PROVIEH MAGAZIN - Ausgabe 3/2013
Magazin des Vereins gegen tierquälerische Massentierhaltung e.V.

Anwalt der Tiere: Verbandsklagerecht

Von Christina Petersen



Am 19.06.2013 hat der Landtag in Nordrhein-Westfalen das Verbandsklagerecht für Tierschutzvereine beschlossen. Eine Woche später zog der saarländische Landtag nach und führte ebenfalls die Möglichkeit einer Tierschutz-Verbandsklage ein. Damit folgen die beiden Bundesländer dem Vorbild von Bremen, das schon 2007 als erstes deutsches Bundesland das Verbandsklagerecht eingeführt hat.


Verbandsklagerecht - was steckt dahinter?

Bisher durften Tierschutzorganisationen Verstöße gegen das Tierschutzrecht lediglich bei der Staatsanwaltschaft anzeigen. Ob daraufhin Anklage erhoben oder die Ermittlung eingestellt wurde, lag ganz allein in ihrem Ermessen. Tierschutzvereine selbst konnten bislang nicht klagen, wenn zum Beispiel behördliche Tierschutzauflagen nicht ordnungsgemäß durchgeführt wurden. Besonders pikant: Gewerbliche Tiernutzer wie Tiermäster oder Tierexperimentatoren durften im Gegensatz dazu sehr wohl gegen ein "zu viel" an Tierschutz, beispielsweise gegen zu hohe Tierschutzauflagen, durch alle Instanzen der Behörden klagen. Die Einführung des Tierschutz-Verbandsklagerechts hilft nun, dieses rechtliche Ungleichgewicht auszugleichen. Damit haben Tierschutzvereine erstmals auch die Möglichkeit, gegen die gängige Praxis vorzugehen, EU-Richtlinien und Bundes- und Landesgesetze durch Ausnahmeregelungen zu umgehen. Außerdem erhalten Tierschutzvereine durch dieses Gesetz die Chance, Behördenentscheidungen noch einmal zu überprüfen und gegebenenfalls gerichtlich stoppen zu lassen. Im Saarland wurde zudem noch die Position des ehrenamtlichen Tierschutzbeauftragten geschaffen, der zwischen den Tierschutzverbänden, den Behörden und der Öffentlichkeit vermitteln soll.

• **EINTRÄGE**
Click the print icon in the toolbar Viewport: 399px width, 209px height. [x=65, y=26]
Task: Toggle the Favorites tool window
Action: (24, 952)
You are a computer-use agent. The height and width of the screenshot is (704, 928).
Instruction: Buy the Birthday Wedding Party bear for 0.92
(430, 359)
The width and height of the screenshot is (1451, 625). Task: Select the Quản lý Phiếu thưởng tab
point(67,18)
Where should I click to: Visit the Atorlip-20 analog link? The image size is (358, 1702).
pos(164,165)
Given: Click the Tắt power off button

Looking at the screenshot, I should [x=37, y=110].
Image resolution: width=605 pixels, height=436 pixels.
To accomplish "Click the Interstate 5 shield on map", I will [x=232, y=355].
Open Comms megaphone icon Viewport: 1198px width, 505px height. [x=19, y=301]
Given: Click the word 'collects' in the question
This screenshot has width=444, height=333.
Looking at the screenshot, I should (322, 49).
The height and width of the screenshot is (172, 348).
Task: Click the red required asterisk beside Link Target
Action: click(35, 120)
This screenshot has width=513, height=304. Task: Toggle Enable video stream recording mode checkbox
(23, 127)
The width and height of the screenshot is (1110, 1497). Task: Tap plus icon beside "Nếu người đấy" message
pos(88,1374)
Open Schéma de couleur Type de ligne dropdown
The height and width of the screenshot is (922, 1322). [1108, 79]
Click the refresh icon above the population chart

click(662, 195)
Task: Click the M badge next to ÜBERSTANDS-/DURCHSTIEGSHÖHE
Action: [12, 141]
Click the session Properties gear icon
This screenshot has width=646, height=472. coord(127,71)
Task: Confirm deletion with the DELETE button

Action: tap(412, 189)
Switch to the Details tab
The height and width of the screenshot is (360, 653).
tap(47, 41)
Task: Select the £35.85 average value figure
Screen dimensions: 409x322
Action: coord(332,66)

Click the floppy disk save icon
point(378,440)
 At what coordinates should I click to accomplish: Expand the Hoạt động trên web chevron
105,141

• **AUFGABE**
Schreibe den Textauszug über das Verbandsklagerecht für Tierschutzvereine im Anschluss an seinen letzten Satz weiter.

• **ANTWORT**
Gegner und Ängste

Die Einführung des Verbandsklagerechts stieß zunächst auf Widerstand. So fürchteten beispielsweise Tierärztekammern und Wissenschaftler im Tierversuchs-Bereich verzögerte Genehmigungen bei Forschungsvorhaben und daraus resultierende finanzielle Verluste. Der Rheinische Landwirtschaftsverband e.V. behauptete schlicht, dass das Tierschutzgesetz schon jetzt "ausreichende Sicherungsmechanismen" böte und dieses neue Gesetz deshalb überfl üssig sei. Zudem herrschen Befürchtungen, dass die Einführung der Verbandsklage zu einer Prozessflut führen könnte. Diese Angst ist jedoch unbegründet: Zum einen wird eine "Prozessflut" allein aus finanziellen Gründen nicht machbar sein. Die Vorbereitungskosten einer Klage werden in jedem Fall vom Verein getragen - und im Falle des gerichtlichen Unterliegens auch die Verfahrenskosten. Zum anderen sind nur gemeinnützige, anerkannte Tierschutzorganisationen klageberechtigt, die ihren Hauptsitz oder eine satzungsgemäße Teilorganisation im jeweiligen Bundesland haben. Damit fallen alle Vereine heraus, die zwar überregional agieren, jedoch keinen Haupt- oder Nebensitz im Saarland, Bremen oder NRW haben - wie zum Beispiel auch PROVIEH. Deshalb fordert unser Fachverband die Bundesländer auf, dem Gesetzentwurf von Schleswig-Holstein zu folgen und den Kreis der Verbandsklageberechtigten auf überregional tätige Tierschutzverbände auszudehnen. Die Kompetenz, Tiere mit Sachverstand sozusagen als ihr Anwalt zu vertreten, sollte Vorrang gegenüber dem Kriterium haben, aus welchem Bundesland heraus die Vereine handeln. Auch deshalb stimmt PROVIEH für die Einführung eines bundesweiten Verbandsklagerechts.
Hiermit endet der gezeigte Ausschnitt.